For those youngsters not familiar with Joe Ott kits, they were flying models. During WW2 balsa was a strategic resource (I heard it was used in life preservers and rafts, of which we needed lots). So production of flying model kits was drastically curtailed.

During the war Ott kits featured pine stripwood and cardboard (yes, cardboard!) formers and ribs. The instructions were quite detailed on how to build stick models, particularly the Joe Ott ones.

Stick models, as we called them, were the balsa structured, tissue covered models intended to fly, with rubber band power. This is opposed to "solid models," of which I just bought two from a fellow list subscriber. Solid models were shelf scale models that predated plastic kits.
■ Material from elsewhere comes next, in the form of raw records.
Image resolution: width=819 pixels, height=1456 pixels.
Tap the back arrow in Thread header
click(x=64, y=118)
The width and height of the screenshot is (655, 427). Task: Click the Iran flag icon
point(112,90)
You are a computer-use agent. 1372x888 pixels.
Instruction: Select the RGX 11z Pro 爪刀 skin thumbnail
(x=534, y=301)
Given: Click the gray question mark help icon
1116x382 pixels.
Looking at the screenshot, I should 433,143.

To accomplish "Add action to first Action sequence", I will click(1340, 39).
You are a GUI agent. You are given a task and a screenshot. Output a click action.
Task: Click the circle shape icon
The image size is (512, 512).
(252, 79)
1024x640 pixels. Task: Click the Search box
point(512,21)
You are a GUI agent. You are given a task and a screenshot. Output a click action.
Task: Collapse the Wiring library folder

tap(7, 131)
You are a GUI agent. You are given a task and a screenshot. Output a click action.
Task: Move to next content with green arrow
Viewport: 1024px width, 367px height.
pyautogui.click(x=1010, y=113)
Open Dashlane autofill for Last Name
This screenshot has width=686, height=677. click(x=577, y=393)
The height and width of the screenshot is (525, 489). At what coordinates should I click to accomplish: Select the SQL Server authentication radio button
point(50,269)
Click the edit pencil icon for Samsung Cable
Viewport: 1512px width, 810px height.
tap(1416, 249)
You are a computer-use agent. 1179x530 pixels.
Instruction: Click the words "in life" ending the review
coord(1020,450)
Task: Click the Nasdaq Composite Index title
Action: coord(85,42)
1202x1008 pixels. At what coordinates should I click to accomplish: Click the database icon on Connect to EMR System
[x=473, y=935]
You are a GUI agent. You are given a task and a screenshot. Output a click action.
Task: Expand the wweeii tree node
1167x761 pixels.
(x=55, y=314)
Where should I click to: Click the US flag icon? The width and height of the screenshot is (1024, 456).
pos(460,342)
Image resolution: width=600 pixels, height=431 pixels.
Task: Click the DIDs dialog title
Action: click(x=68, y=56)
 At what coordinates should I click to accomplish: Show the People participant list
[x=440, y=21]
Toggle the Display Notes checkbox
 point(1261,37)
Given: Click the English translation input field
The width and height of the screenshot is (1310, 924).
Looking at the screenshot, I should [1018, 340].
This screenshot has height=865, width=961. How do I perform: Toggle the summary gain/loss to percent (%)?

The structure was solid balsa, sawn to profile and frequently to planform, but you needed to carve the cross section of the fuselage, and the airfoil into the wings.

While solid models were eventually overrun by plastic kits, there was an extensive overlap, and they stayed with us into mid fifties, though with many added plastic detail parts like wheels, props, landing gear, etc.

Every so often some company produces them for nostalgia buffs, but these little specialty companies usually don't last long.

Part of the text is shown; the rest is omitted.